The 'guinea pig' graphics card which underwent this tweaking exercise was a Gigabyte Radeon RX 7800 XT Gaming OC. It is quite a power hungry sample, with a default TDP of 286W. An AMD reference model would have a 263W TDP, for comparison. In a way, this in itself illustrates the large power increases that are traded off against minimal GPU clock/performance gains for the sake of marketing.
Techtesters graphs show that the Gigabyte Radeon RX 7800 XT Gaming OC has a "problem" with high power consumption, but they decided on a plan to cut consumption via undervolting / power limiting to around 200W. After the changes were put in place, the YouTubers assessed the graphics card via a handful of games and system readings.
Above you can clearly see the before and after undervolting performance figures aren't at all frightening. Perhaps if you are a Starfield or MSFS player you might want to cancel this undervolt for a gaming session, but many other games show little discernible difference.

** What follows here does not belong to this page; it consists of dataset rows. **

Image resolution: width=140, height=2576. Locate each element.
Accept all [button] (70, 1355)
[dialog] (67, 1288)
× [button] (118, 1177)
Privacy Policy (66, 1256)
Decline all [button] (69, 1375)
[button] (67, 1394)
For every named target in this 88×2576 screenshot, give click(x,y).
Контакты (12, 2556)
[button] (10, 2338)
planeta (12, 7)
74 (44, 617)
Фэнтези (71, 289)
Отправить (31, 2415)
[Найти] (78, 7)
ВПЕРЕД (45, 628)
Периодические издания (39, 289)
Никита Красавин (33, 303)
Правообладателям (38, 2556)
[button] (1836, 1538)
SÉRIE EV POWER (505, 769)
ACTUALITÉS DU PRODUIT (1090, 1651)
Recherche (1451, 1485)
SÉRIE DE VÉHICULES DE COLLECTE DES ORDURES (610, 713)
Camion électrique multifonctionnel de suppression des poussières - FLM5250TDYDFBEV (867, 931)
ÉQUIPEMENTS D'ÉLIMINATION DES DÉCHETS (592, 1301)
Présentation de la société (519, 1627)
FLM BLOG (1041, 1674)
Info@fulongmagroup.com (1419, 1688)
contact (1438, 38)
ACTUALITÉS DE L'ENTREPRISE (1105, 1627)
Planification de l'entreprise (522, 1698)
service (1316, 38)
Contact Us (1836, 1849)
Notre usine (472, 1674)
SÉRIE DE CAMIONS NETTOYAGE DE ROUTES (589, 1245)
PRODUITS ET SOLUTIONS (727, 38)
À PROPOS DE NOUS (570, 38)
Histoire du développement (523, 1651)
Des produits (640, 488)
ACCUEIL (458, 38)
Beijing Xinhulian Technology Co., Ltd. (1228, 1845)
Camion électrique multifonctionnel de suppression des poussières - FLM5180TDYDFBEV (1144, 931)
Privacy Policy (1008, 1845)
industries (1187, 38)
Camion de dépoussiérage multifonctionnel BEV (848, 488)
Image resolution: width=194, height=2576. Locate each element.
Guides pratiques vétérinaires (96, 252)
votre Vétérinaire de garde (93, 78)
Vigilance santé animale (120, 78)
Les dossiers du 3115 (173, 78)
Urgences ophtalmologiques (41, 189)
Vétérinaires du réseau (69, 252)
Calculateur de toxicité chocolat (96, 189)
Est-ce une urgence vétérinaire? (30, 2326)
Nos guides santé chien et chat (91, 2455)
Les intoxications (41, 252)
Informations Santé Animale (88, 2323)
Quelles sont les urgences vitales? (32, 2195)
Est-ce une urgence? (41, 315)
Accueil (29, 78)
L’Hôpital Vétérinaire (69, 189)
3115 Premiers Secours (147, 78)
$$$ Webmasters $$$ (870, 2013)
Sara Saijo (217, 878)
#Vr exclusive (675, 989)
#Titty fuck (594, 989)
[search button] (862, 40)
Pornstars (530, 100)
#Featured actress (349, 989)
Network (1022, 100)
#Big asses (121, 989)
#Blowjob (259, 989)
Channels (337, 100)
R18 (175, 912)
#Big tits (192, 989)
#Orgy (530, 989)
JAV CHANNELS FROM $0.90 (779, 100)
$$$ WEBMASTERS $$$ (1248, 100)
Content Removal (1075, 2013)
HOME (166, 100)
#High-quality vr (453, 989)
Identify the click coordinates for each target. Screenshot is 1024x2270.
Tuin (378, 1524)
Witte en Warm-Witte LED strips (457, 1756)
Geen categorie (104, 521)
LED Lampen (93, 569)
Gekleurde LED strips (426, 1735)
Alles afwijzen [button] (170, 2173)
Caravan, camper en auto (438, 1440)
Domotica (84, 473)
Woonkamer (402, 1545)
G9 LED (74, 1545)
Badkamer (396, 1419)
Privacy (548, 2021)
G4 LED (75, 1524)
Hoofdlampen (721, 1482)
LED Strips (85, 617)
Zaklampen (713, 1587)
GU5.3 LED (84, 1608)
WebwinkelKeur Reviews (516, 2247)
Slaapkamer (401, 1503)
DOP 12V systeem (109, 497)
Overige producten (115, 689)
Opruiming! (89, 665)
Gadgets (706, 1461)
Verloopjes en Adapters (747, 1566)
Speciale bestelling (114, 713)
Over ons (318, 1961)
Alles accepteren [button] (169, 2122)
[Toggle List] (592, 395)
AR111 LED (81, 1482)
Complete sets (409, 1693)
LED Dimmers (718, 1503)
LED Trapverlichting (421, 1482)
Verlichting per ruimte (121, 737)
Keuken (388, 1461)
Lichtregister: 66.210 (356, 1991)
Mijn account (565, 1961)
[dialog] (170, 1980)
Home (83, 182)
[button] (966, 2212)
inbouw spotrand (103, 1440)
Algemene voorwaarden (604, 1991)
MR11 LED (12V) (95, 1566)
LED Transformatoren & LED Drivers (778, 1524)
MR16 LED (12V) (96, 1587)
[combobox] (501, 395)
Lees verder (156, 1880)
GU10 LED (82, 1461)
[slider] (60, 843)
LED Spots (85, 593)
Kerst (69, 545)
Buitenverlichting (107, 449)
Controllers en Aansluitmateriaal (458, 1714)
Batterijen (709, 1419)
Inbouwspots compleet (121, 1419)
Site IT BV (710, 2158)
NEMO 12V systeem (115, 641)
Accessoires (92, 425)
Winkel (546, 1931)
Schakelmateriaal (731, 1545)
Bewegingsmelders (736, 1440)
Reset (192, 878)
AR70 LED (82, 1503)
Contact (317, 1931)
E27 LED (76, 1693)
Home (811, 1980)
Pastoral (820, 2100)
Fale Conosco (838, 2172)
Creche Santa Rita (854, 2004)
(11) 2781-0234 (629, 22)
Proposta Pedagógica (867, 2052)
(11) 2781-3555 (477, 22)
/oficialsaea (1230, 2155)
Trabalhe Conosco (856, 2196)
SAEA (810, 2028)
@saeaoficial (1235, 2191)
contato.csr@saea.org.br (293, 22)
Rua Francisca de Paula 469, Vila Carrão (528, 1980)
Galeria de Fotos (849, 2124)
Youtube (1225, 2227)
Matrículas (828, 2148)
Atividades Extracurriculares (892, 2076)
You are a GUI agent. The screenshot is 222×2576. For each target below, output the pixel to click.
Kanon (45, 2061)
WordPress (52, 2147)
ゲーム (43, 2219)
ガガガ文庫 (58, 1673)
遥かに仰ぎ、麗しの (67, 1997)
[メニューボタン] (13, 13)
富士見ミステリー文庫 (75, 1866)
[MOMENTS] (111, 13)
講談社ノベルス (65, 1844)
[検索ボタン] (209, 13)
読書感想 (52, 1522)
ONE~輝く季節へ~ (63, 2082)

It is also important to show the Gigabyte Radeon RX 7800 XT Gaming OC running at 200W battling against its nemesis - the GeForce RTX 4070 (see above). With the same 11 games selection, the battle is very even - you might call it a draw.
At its newfound 200W TDP, the tweaked RX 7800 XT consumed similar amounts of power to the RTX 4070 when gaming. In our review of the RX 7800 XT it was quite a convincing performer in comparison to the NVIDIA challenger. Interestingly, even after this significant cut in power consumption, it remains competitive.
If you are of a certain age, you might remember when canny PC users frequently dabbled in the art of overclocking. Now, with computer hardware manufacturers selling their bits and pieces at what you might call pre-optimized configurations, with a view to performance out of the box, PC undervolting may become the dominant trend.
Lastly, we thank Techtesters for showing how much difference undervolting can make on the latest graphics hardware.